Lead counsel for PPTA, Dr James Every-Palmer QC and Evan Jones, a teacher plaintiff.
PPTA Te Wehengarua has succeeded in challenging the Teaching Council’s decisions that raised practising certificate fees and replaced triennial certification with annual certification. The decisions have been in place since 1 February 2021, but have now been quashed.
The PPTA was concerned that the Council had mandated annual certification without consulting the teaching profession. The court overturned the annual certification decision, saying the Council’s duty of fairness required consultation.
The court found further serious errors in the Council’s decisions over basic issues of law and good process, including:
- wrongly representing to teachers that payment by instalment was unlawful
- misleading the Minister on payment by instalment
- not considering the pros and cons of annual certification
- imposing a blanket one-year period of certification inconsistently with the Act
- setting an unlawful fee which bundled together all costs of the Council’s services
The Court rejected explanations offered by the Council’s witnesses that were inconsistent with the documentary record.

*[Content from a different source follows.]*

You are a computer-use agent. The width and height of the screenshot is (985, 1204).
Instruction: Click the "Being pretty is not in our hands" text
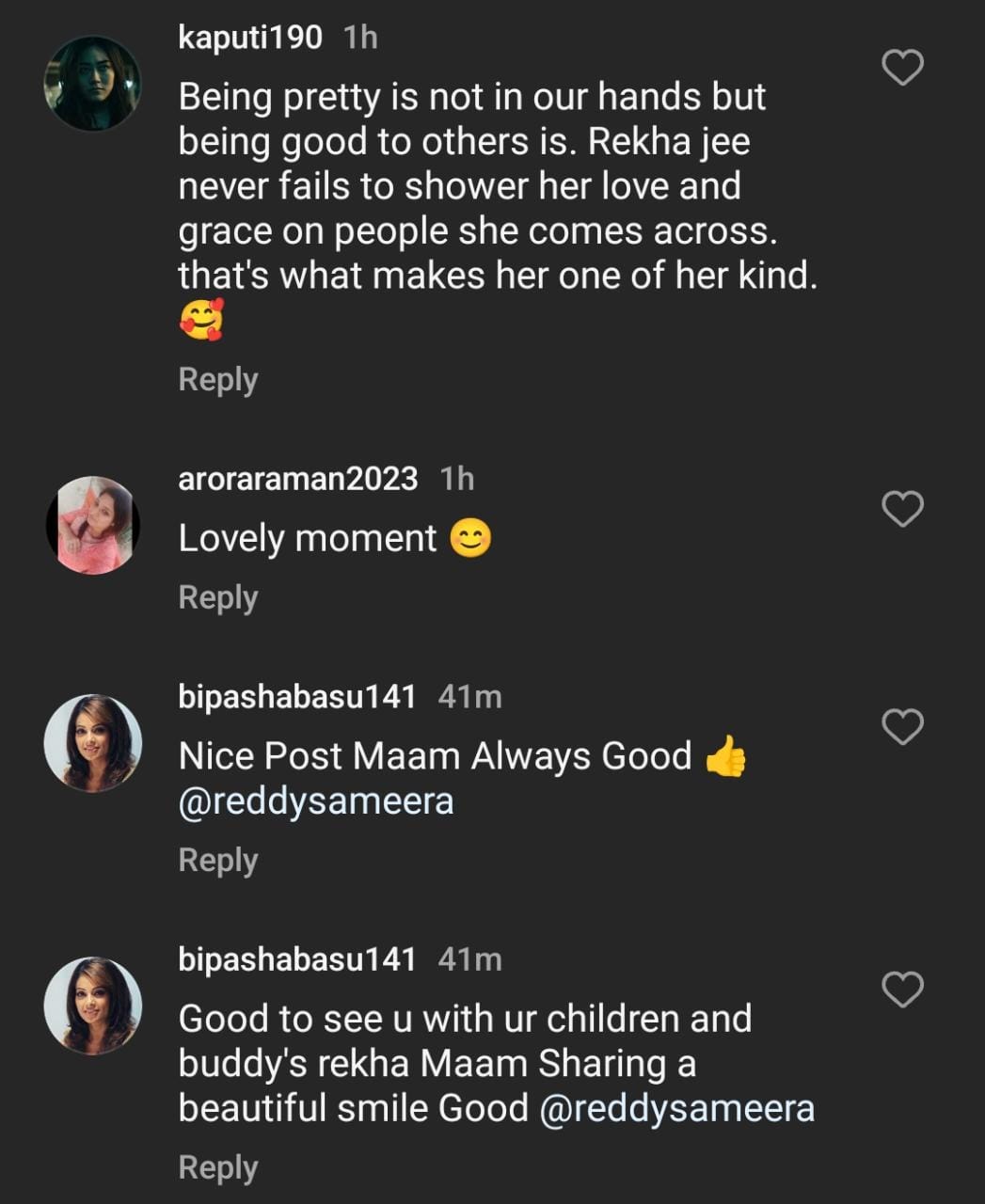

The Court quashed the annual certification decision and the fee increase. As a result, the PPTA expects teachers who have been certified from 1 February 2021 will be treated as having obtained a three-year practising certificate.
PPTA Te Wehengarua President Melanie Webber says teachers always knew the Council had acted illegally and this judgment confirms that view.
The PPTA welcomes the Council’s announcement that it will abide by the judgment, it will continue to work with unions, and it will consult the profession on fees and annual certification.